The Missoula City-County Health Department on Thursday made good on a proposed order restricting access to all retirement homes and other care facilities to slow an outbreak of COVID-19.
Health Officer Ellen Leahy earlier this week had already issued orders for eight long-term care and assisted living facilities after staff and residents contracted the novel coronavirus.
At the time, Leahy said she was reviewing a possible countywide order and suggested it could be issued this week. It came on Thursday and takes effect on Friday.
“Numerous congregate care and residential facilities serve residents and patients of advanced age in Missoula County,” Leahy said. “With more than 60 confirmed COVID-19 cases currently associated with residents, patients and staff at facilities like these, additional required prevention measures are now needed to better protect individual and public health.”

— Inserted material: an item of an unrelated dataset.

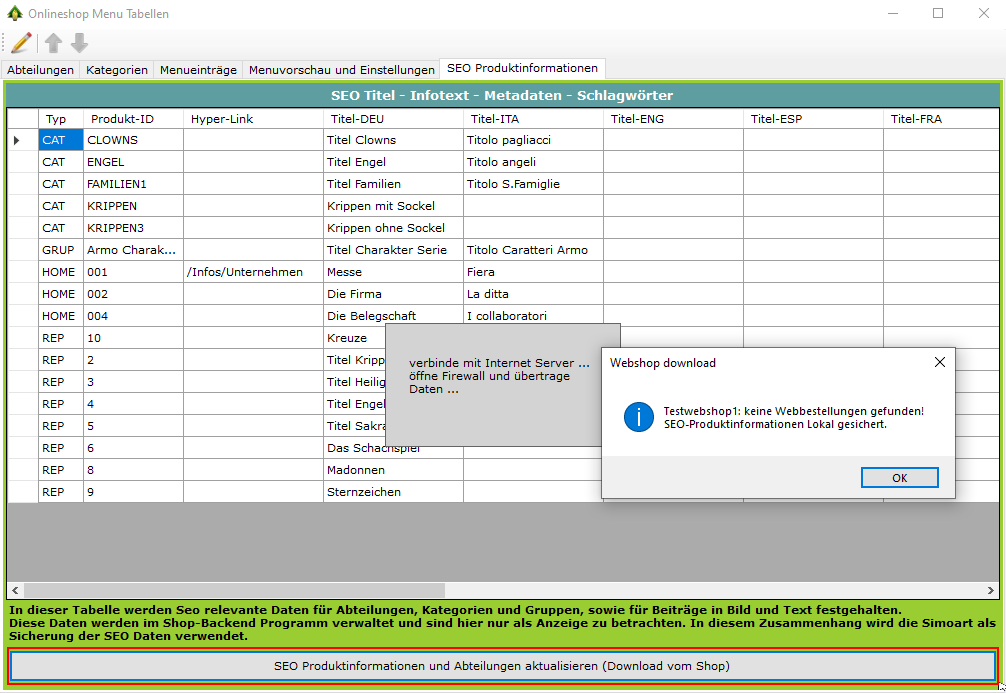Click the horizontal scrollbar right arrow
Screen dimensions: 1006x693
(x=992, y=590)
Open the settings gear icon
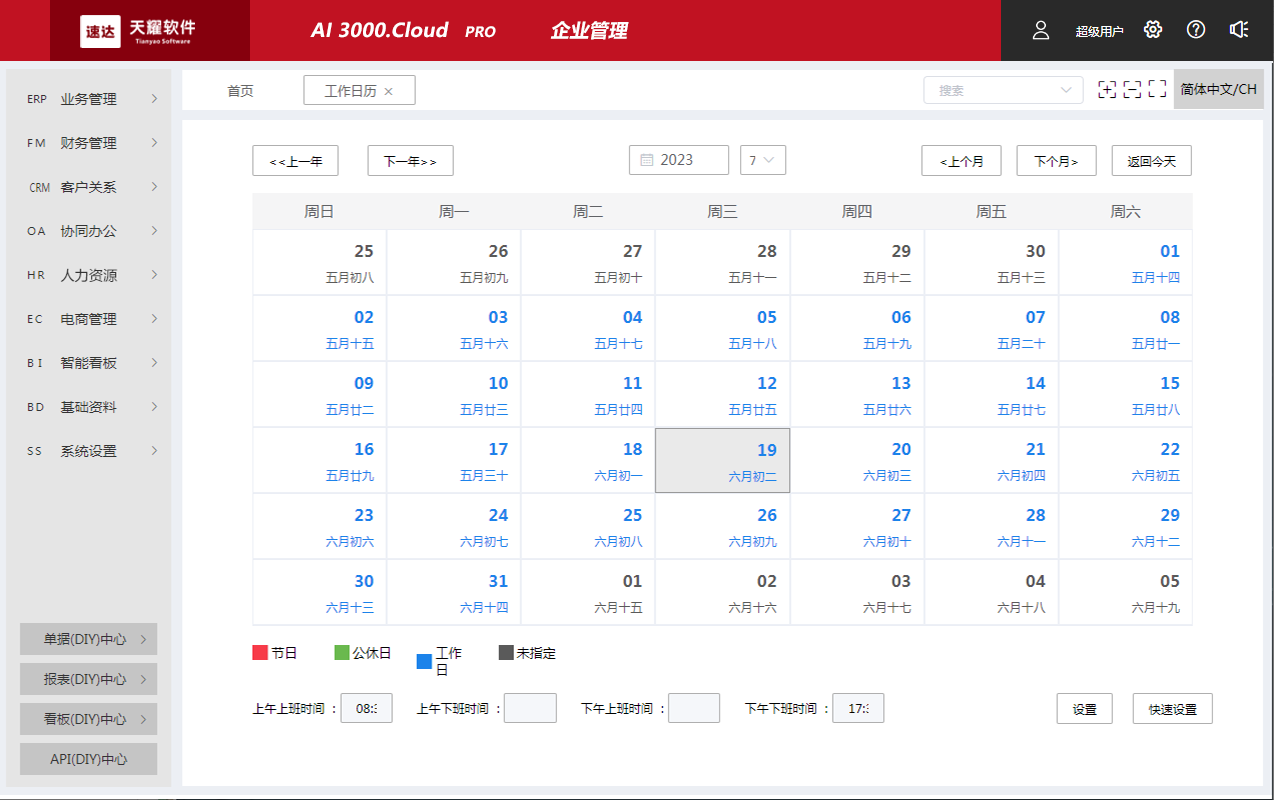 [x=1152, y=30]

Under the order, visitors will no longer be allowed inside facilities, and residents and patients will be required to wear cloth face coverings. Leahy said staff will also wear additional protective equipment when working in the facilities.
Leahy said the order, reached in agreement with the Montana Department of Public Health and Human Services, also limits communal dining and group activities, and expands the criteria for testing, quarantine and isolation.
“Missoula County has seen an increasing number of active cases with a large number of close contacts in the past few weeks,” she said. “While the majority of active cases continue to affect younger adults, ages 20-39, cases are also increasing in older adults residing in the county.”
On Thursday, the health department reported 22 new coronavirus cases across Missoula and was monitoring 474 active cases. Those cases have resulted in 1,280 close contacts and 19 current hospitalizations.
County health officials said the growing number of cases is placing “extra pressure on the overall capacity of our healthcare infrastructure.”
Adults over the age of 75 are listed as a priority population by the CDC. Adults in that age range have a higher risk of hospitalization due to the virus and a higher risk of death.
Leahy said residents and staff in at least 10 facilities that cater to older adults in Missoula County have tested positive for the virus. No visitors are allowed in such facilities, except for end-of-life compassionate care. All entryways must have signs posted prohibiting visitors.